Under the new norms, the buyer’s right to delist a company in such a manner has been revoked.
The new norms require such an acquirer (with more than 75% stake) to dilute its stake to 75% within 12 months from the date of the open offer. Only after that can it opt for delisting the company, making this a relatively cumbersome process.
Open offers are made at a premium to the prevailing market price of shares. With the market in a bear phase, several stocks are trading either close to their fair valuation or below.
So, even while offering a premium to the prevailing market price for buying shares through an open offer, an acquirer not only gets management control at a low cost, but also holds the prospects of booking profit when the markets turn bullish.
“Open offer tenders are always higher in bear-market phases. A lot of companies, mostly multinational ones, which have low public shareholding are said to have plans to delist from the Indian bourses," said Vikas Khemani, president (wholesale capital market) at Edelweiss Capital Ltd.
Buy-back offers of Reliance Infrastructure Ltd (1,000 crore), Zee Entertainment Enterprises Ltd (Rs 700 crore) and Deccan Chronicle Holdings Ltd (Rs 270 crore) are currently on.
A company buys its shares from shareholders and extinguishes them.
Typically, FIIs buy shares on buy-back announcements and offer to sell them to the company, booking profits.
A company can buy back its shares to the extent of 25% of its paid-up capital and reserves with a shareholders’ resolution and up to 10% without any resolution as per the Companies Act.
Companies go for buy-backs when the share price is undervalued or an eventual delisting is intended.

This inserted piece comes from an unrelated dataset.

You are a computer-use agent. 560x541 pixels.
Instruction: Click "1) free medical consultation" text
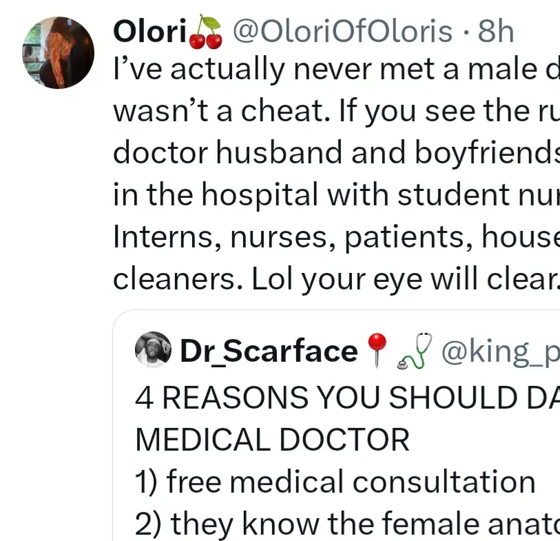pos(335,482)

By reducing the number of outstanding shares through a buy-back, a company increases its earnings per share (EPS). If the EPS increases, the price-earnings multiple decreases, making shares attractive.
Some companies, especially those with foreign promoters, resort to buy-backs to eventually delist from Indian bourses. It is done either through open market purchases or tender offers.
“This is happening globally. Companies that are sitting on cash are buying back shares as they think valuations are pretty low and a buy-back helps them improve the earnings per share and other key financial indicators," said Brijesh Koshal, managing director (investment banking) at Daiwa Capital Markets India Pvt. Ltd.
Firms with less than 25% public holding, which have been waiting to voluntarily delist, have got an opportunity to do so cheap with their stocks trading low. All listed firms are required to meet a minimum 25% public shareholding criterion by June 2013. There are at least 1,700 companies with less than 25% public holding.
Firms that have more than 25% public holding but do not intend to delist can maximize returns for their shareholders at a lower cost by buying back shares from the investors till the promoter holding reaches 75%.
A company’s shares are delisted when the public shareholding falls below 10%. Once a company is delisted, it is allowed to relist securities only after two years.